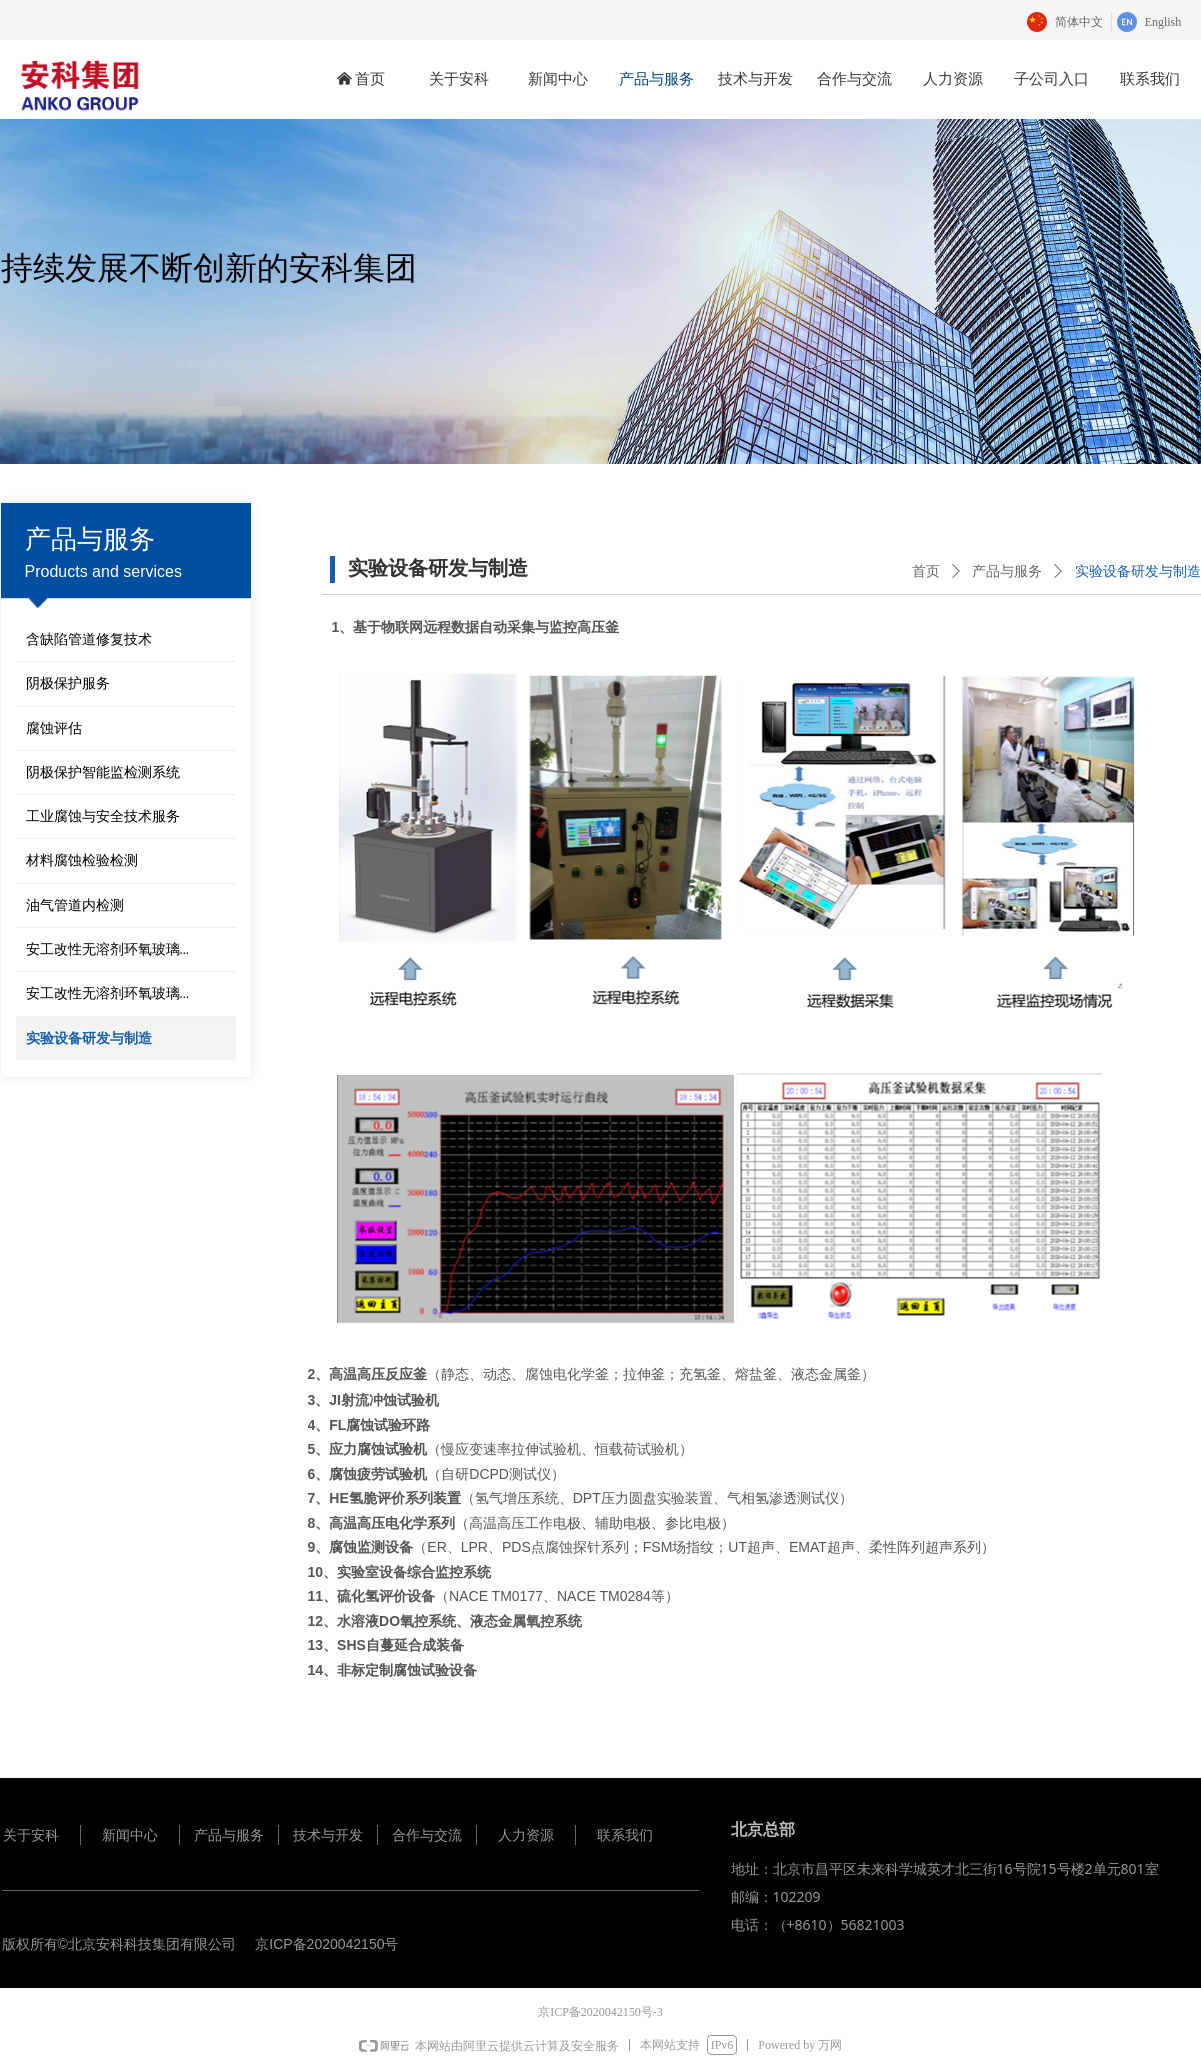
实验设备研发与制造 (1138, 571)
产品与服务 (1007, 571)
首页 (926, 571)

...

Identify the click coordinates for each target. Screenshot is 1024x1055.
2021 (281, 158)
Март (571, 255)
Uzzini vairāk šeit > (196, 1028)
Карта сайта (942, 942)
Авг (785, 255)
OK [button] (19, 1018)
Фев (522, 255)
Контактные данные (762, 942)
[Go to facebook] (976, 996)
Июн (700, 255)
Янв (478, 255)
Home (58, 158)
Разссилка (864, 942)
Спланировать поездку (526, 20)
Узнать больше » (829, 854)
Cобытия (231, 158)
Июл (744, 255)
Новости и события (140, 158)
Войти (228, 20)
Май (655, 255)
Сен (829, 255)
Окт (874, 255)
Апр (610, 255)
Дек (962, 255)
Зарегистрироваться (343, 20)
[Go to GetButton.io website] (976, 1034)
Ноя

» What to work on: Rewrite the rows that begin at the line containing "Июн (700, 255)" and stop after the line containing "Апр (610, 255)", changing "Войти" to "Вход" and leaving everything else the same.

» Worked solution:
Июн (700, 255)
Янв (478, 255)
Home (58, 158)
Разссилка (864, 942)
Спланировать поездку (526, 20)
Узнать больше » (829, 854)
Cобытия (231, 158)
Июл (744, 255)
Новости и события (140, 158)
Вход (228, 20)
Май (655, 255)
Сен (829, 255)
Окт (874, 255)
Апр (610, 255)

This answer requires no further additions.